(Pixel coordinate grounding data)
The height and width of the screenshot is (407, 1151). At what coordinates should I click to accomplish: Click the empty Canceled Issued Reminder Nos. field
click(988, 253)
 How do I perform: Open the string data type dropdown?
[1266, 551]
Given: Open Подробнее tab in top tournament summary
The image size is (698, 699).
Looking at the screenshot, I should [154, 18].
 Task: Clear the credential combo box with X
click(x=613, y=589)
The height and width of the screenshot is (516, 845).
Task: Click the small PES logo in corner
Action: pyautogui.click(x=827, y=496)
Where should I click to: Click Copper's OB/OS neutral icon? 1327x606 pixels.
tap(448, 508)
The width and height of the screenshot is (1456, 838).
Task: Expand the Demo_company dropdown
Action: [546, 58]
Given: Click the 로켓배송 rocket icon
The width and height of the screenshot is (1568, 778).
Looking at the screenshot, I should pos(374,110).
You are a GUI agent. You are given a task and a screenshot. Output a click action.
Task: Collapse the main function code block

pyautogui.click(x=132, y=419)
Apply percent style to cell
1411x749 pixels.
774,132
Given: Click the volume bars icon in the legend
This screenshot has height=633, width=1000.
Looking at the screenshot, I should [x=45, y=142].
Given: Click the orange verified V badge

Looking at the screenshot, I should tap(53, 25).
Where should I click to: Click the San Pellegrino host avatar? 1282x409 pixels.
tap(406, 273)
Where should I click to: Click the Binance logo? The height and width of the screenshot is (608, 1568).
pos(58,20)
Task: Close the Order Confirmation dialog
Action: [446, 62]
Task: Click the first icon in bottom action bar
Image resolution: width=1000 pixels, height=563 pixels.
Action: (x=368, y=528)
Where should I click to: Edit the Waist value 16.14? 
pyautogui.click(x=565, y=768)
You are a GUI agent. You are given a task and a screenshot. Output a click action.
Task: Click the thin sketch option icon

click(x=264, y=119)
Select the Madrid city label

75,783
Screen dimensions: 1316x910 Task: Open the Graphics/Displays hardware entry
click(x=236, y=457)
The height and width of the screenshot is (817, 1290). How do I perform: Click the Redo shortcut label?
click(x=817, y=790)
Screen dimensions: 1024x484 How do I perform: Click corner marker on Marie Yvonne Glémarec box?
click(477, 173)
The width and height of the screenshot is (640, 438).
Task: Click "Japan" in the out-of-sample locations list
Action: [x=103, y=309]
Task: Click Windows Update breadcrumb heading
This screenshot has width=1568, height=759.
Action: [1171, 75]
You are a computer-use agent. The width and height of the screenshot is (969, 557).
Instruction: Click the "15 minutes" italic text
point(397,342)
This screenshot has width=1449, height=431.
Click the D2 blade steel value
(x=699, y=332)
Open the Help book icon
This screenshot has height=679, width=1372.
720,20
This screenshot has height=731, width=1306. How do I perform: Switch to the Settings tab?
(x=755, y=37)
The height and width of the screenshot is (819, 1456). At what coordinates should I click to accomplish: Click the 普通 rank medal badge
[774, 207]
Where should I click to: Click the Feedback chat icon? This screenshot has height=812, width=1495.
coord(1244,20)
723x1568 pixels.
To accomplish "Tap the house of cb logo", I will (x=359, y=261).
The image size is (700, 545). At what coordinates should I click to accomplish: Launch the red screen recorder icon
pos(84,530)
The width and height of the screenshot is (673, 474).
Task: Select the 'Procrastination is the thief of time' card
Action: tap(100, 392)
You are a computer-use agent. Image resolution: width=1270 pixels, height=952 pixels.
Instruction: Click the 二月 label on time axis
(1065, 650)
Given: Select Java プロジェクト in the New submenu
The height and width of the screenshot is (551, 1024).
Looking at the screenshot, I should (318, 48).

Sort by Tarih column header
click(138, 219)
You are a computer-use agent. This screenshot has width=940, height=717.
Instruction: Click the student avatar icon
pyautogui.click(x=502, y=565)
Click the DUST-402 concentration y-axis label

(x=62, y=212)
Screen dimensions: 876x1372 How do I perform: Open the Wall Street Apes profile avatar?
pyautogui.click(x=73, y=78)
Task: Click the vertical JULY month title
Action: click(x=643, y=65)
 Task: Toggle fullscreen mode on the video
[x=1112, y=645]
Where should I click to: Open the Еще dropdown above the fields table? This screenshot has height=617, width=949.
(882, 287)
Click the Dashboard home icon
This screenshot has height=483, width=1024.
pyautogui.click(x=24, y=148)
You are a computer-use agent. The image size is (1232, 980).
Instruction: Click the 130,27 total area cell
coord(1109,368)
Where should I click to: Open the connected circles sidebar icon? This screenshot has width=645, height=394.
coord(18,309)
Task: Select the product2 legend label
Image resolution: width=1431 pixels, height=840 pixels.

• YOUR ASSIGNMENT: State the number of lines in the records that hold the string "computer", and add nothing.

• WRITTEN SOLUTION: 4